E’ la vera rivoluzione nella gestione del paziente cronico, che non deve più spostarsi alla ricerca dell’Ospedale di prossimità, ma viene monitorato a casa propria da un sistema di “allarmi” sotto il controllo dello specialista che può persino inviare il 118 a domicilio, senza che sia chiamato dal paziente. Cambierebbe così la filosofia del nostro sistema che, gestendo il paziente “a casa”, restituirebbe all’ospedale la sua vera funzione di presidio per acuti e eliminerebbe le code al Pronto Soccorso, oggi impensabili in tempi di Covid.
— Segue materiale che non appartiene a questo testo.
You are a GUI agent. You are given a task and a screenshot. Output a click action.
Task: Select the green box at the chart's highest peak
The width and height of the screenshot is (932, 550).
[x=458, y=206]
Per la Sardegna, la Telemedicina è l’abito di sartoria che veste in modo perfetto le nostre necessità. Lo abbiamo a lungo cercato: la nostra Isola ha uno dei territori più grandi d’Italia (oltre 24.000 chilometri quadrati), ha una densità di popolazione tra le più basse d’Italia (appena 67 abitanti per kmq), con una dispersione della popolazione che è ben fotografata dai nostri 120 comuni sotto i mille abitanti. Non abbiamo rete ferroviaria degna di tal nome e la nostra rete stradale è piena di criticità. Per tante altre regioni italiane, la sanità digitale è un’opportunità. Per noi invece è una necessità urgente che saremmo matti a non cogliere al volo. All’Istituto Europeo di Oncologia di Milano, all’Humanitas, ma anche all’Ospedale pubblico Sacco è normale che il paziente possa prenotare una televisita o un teleconsulto. Da noi, non si può ancora. Eppure, già oggi, in tutta la Sardegna ci sono decine, forse centinaia, di sperimentazioni di attività di sanità digitale, che nessuno conosce nel dettaglio, che non fanno rete tra loro, che non hanno un quadro normativo regionale di riferimento e di garanzia. Possiamo permettercelo? Non credo! Bisogna fare in fretta! Non c’è un istante da perdere!
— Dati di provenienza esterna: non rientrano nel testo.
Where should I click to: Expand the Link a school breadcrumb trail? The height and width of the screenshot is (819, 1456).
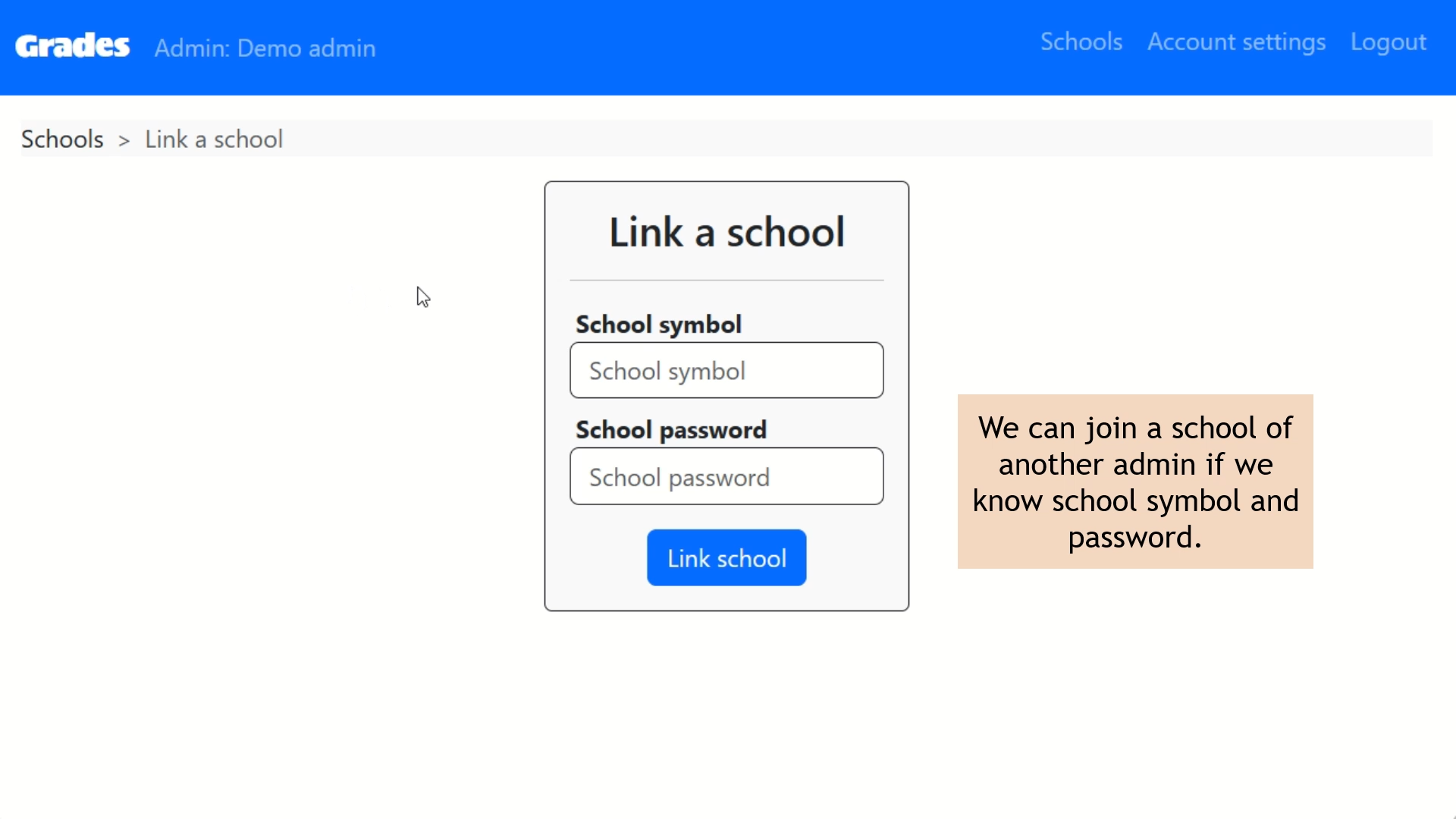pos(212,139)
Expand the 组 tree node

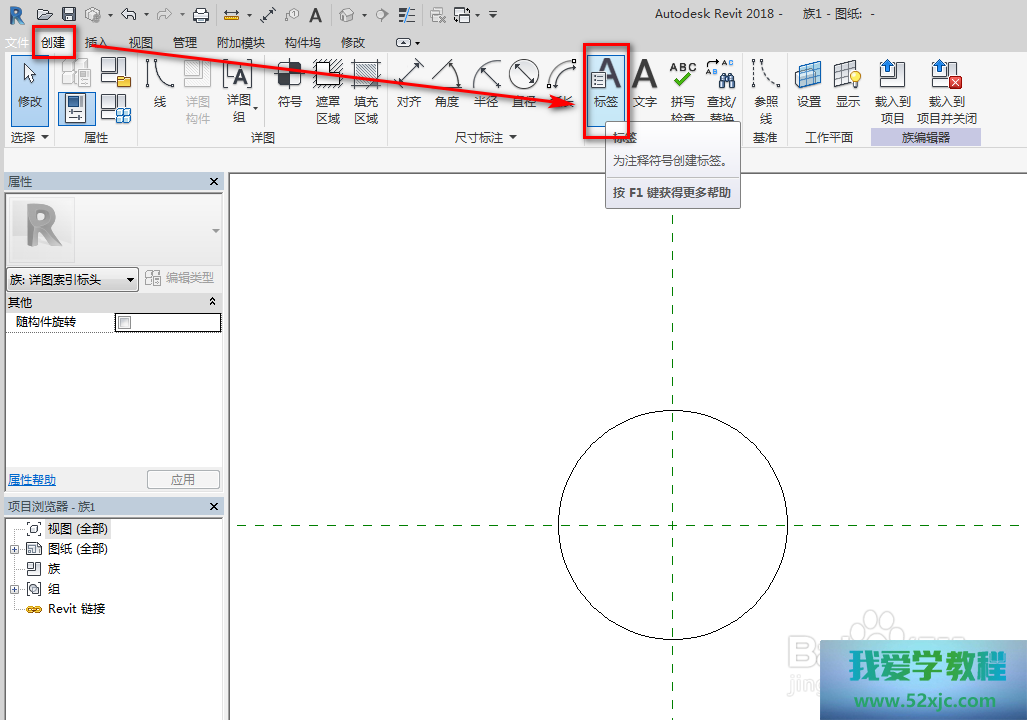point(14,589)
E’ per questo che i Riformatori chiedono l’immediata istituzione di un’Agenzia per la Sanità digitale, che predisponga il Piano Sanitario digitale triennale per la Sardegna, dotato di adeguate risorse finanziarie e proponga all’approvazione della Giunta veri e propri Livelli Essenziali di Assistenza Digitale, con uno specifico Nomenclatore sanitario digitale che ne consenta la tariffazione. La tragedia del Covid ci mette di fronte alle nostre responsabilità e ci indica la strada da seguire immediatamente! L’epidemia, da cui non sappiamo quando e come usciremo, ha dimostrato il disastro degli ospedali quando esercitano un ruolo che non è il loro, nella debolezza del territorio. Oggi, in Sardegna, le misure di sicurezza anticovid rendono ancora difficilissimo persino l’ingresso all’interno degli Ospedali. Senza le opportunità della sanità digitale, i sardi si accorgeranno prestissimo, sulla propria pelle, di quanto sia limitato il loro attuale diritto di accesso alle prestazioni sanitarie. Per il Covid, arriveranno importanti fondi europei per la nostra sanità: dobbiamo usarli per rafforzare la presenza dei medici nel territorio e l’eccellenza negli ospedali, ma non dimentichiamo neppure per un attimo che a noi sardi serve “cambiare il modello dell’assistenza”, facendolo diventare “patient centered”. Bisogna partire subito con la sanità digitale! Non dobbiamo sprecare tempo!
Alla politica sarda spetta dunque una mission che sembra impossibile: quella di “ragionare insieme”. Soltanto superando le divisioni di parte è possibile disegnare il ruolo della sanità digitale in Sardegna, che tracci una strada maestra che deve durare ben più di una maggioranza e di una legislatura consiliare.